If you are familiar with Prolog, you'll find Cube's undirected dataflow resembles the undirected nature of logic variables in Prolog. Indeed, the underlying semantics of Cube are quite similar to those of Prolog.
This example has introduced some important syntactic elements of Cube (holder cubes, predicate cubes, value cubes, ports, and pipes), and has explained the dataflow metaphor and how Cube programs are undirected (that is, input and output arguments are often interchangeable). However, it did not show us a convincing use of the third dimension; the temperature-conversion program is essentially a flat dataflow diagram.
The Classic Factorial
The next example is a program for computing the factorial of a number. We can define "factorial" recursively as follows: The factorial of 0 is 1 (this is called the "base case"), and the factorial of n (where n > 0) is n times the factorial of n-1 (the recursive case).
Figure 2(a) shows the Cube definition of factorial: A transparent green cube, called a "predicate definition cube," with the icon "!" on its top. Inside the definition cube are two transparent boxes, called "planes," that are stacked on top of each other. Each plane contains a dataflow diagram. There are two pipes coming out of each plane and leading into two ports set into the side of the definition cube. I'll call the left pipe the "input pipe" and the right pipe the "output pipe."

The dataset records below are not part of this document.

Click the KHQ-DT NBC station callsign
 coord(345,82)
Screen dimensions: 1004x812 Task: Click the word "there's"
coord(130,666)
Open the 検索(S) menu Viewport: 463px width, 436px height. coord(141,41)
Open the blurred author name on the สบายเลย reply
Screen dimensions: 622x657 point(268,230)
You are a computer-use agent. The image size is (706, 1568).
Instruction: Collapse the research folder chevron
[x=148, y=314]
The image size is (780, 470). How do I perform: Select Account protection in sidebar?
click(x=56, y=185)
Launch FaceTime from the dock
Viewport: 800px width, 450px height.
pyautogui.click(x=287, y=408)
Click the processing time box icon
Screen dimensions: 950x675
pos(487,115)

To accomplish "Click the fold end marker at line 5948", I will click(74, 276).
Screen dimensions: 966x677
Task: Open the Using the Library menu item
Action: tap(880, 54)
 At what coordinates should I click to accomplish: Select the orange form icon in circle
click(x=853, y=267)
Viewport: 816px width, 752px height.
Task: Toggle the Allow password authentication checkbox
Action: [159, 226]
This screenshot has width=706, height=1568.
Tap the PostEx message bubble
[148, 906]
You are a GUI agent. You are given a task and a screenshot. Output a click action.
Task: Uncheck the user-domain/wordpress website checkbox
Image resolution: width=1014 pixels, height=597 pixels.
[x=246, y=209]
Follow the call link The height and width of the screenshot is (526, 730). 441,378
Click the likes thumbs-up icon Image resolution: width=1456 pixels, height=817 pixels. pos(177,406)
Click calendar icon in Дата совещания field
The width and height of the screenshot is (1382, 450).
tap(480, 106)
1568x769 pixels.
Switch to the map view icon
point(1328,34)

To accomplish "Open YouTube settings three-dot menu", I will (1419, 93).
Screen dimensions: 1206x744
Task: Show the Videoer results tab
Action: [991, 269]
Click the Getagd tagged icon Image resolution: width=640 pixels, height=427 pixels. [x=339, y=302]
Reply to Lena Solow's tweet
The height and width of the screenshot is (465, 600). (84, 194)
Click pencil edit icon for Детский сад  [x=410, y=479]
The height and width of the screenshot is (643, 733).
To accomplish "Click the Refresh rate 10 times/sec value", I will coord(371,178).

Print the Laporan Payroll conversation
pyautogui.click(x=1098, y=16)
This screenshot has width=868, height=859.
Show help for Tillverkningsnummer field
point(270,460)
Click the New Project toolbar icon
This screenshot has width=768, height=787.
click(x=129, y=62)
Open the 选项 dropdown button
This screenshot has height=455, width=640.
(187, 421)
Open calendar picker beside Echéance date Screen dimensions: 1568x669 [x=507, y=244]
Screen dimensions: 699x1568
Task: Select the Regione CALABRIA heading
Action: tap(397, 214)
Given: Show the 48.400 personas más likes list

Once defined, the factorial predicate can be used anywhere within a Cube program, including inside its own definition. During execution, every opaque predicate cube referring to factorial is replaced by (a copy of) the transparent cube defining it. Values that flow through the "input" port into the cube are split up and flow in parallel into each plane, feeding into the data flow diagram within that plane. In the process of evaluation, a plane might fail, in which case it is taken out of the computation, or it might succeed, in which case its result flows out of the plane towards the output port of the predicate.
From this description, it is apparent that the evaluation of a Cube program can yield any number of solutions. If all planes of a predicate fail, then there are no solutions, if more than one plane succeeds, then there are multiple solutions. As it happens, all the programs presented here yield, at most, one solution.
The upper plane in Figure 2(b) describes the base case. The plane contains two holder cubes, the left one containing the value 0, and the right one containing 1. The left holder cube is connected to the input pipe, and the right holder cube is connected to the output pipe. During execution, the outside world must either send the input pipe a value compatible with the value inside the connected holder (in this case, 0) or not send any value at all; otherwise, the plane will fail. The same holds true for the output pipe.
The lower plane in Figure 2(c) describes the recursive case. The input pipe enters the plane on the left side and splits up. One of its ends connects to one port of a predicate cube labeled ">"; the other port of this cube is connected to a holder cube containing the value 0. This will ensure that during execution, the value flowing through the input pipe is greater than 0 (and cause the plane to fail if it isn't).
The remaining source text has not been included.